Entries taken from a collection
────

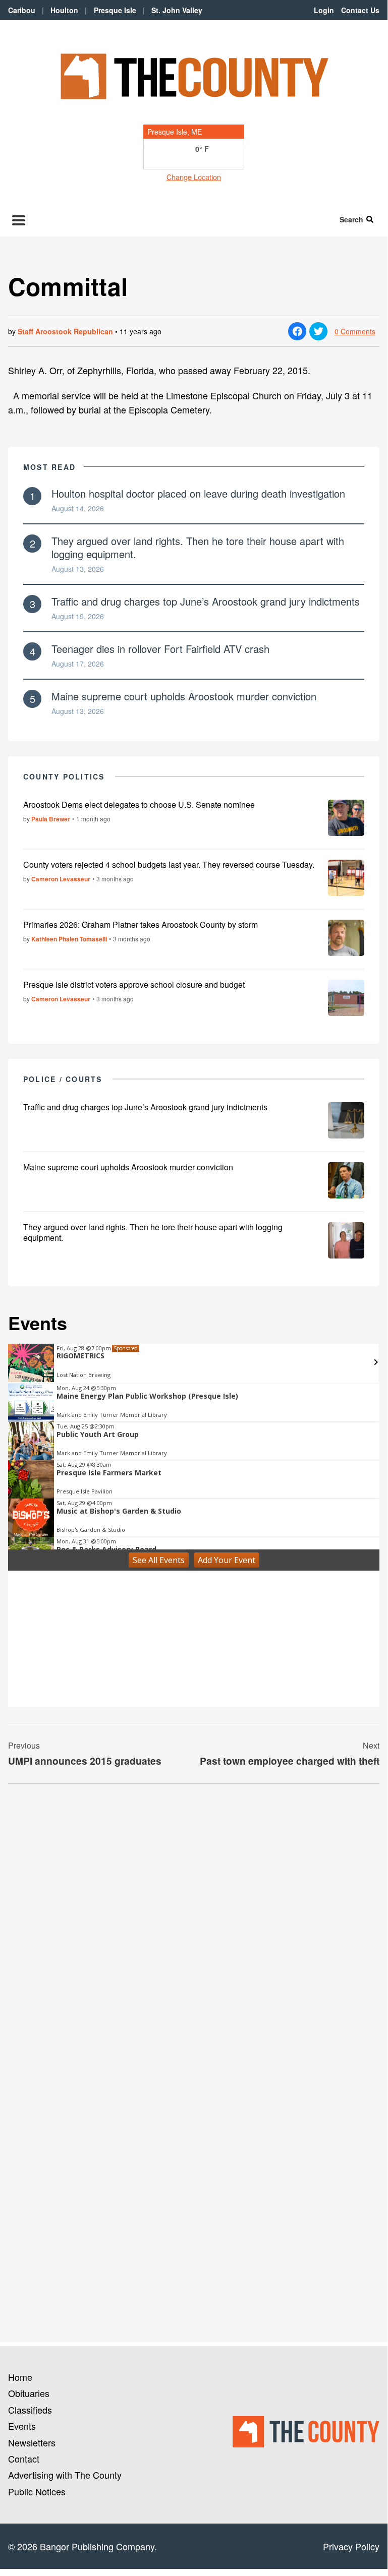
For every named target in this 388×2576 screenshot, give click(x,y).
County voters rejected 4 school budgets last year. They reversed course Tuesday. (168, 864)
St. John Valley (176, 10)
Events (22, 2425)
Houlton (64, 10)
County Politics (64, 776)
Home (20, 2376)
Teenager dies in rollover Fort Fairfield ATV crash (160, 648)
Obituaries (28, 2393)
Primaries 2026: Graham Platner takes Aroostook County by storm (140, 924)
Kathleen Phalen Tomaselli (69, 938)
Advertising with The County (65, 2474)
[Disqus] (193, 1930)
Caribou (21, 10)
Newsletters (32, 2442)
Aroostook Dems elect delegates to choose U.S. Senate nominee (139, 804)
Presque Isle (115, 10)
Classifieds (30, 2409)
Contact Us (360, 10)
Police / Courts (62, 1079)
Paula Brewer (50, 818)
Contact (23, 2458)
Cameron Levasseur (60, 878)
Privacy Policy (351, 2546)
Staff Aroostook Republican (65, 331)
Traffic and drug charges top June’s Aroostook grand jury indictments (205, 601)
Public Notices (37, 2491)
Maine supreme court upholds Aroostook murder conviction (183, 696)
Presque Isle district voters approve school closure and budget (134, 984)
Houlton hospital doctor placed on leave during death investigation (198, 493)
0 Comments (355, 331)
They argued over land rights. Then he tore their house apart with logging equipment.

────

**Required action**
Please set down the records above verbatim, with each picture left out.

**Answer area**
For every named target in this 388×2576 screenshot, give click(x,y).
County voters rejected 4 school budgets last year. They reversed course Tuesday. (168, 864)
St. John Valley (176, 10)
Events (22, 2425)
Houlton (64, 10)
County Politics (64, 776)
Home (20, 2376)
Teenager dies in rollover Fort Fairfield ATV crash (160, 648)
Obituaries (28, 2393)
Primaries 2026: Graham Platner takes Aroostook County by storm (140, 924)
Kathleen Phalen Tomaselli (69, 938)
Advertising with The County (65, 2474)
[Disqus] (193, 1930)
Caribou (21, 10)
Newsletters (32, 2442)
Aroostook Dems elect delegates to choose U.S. Senate nominee (139, 804)
Presque Isle (115, 10)
Classifieds (30, 2409)
Contact Us (360, 10)
Police / Courts (62, 1079)
Paula Brewer (50, 818)
Contact (23, 2458)
Cameron Levasseur (60, 878)
Privacy Policy (351, 2546)
Staff Aroostook Republican (65, 331)
Traffic and drug charges top June’s Aroostook grand jury indictments (205, 601)
Public Notices (37, 2491)
Maine supreme court upholds Aroostook murder conviction (183, 696)
Presque Isle district voters approve school closure and budget (134, 984)
Houlton hospital doctor placed on leave during death investigation (198, 493)
0 Comments (355, 331)
They argued over land rights. Then he tore their house apart with logging equipment.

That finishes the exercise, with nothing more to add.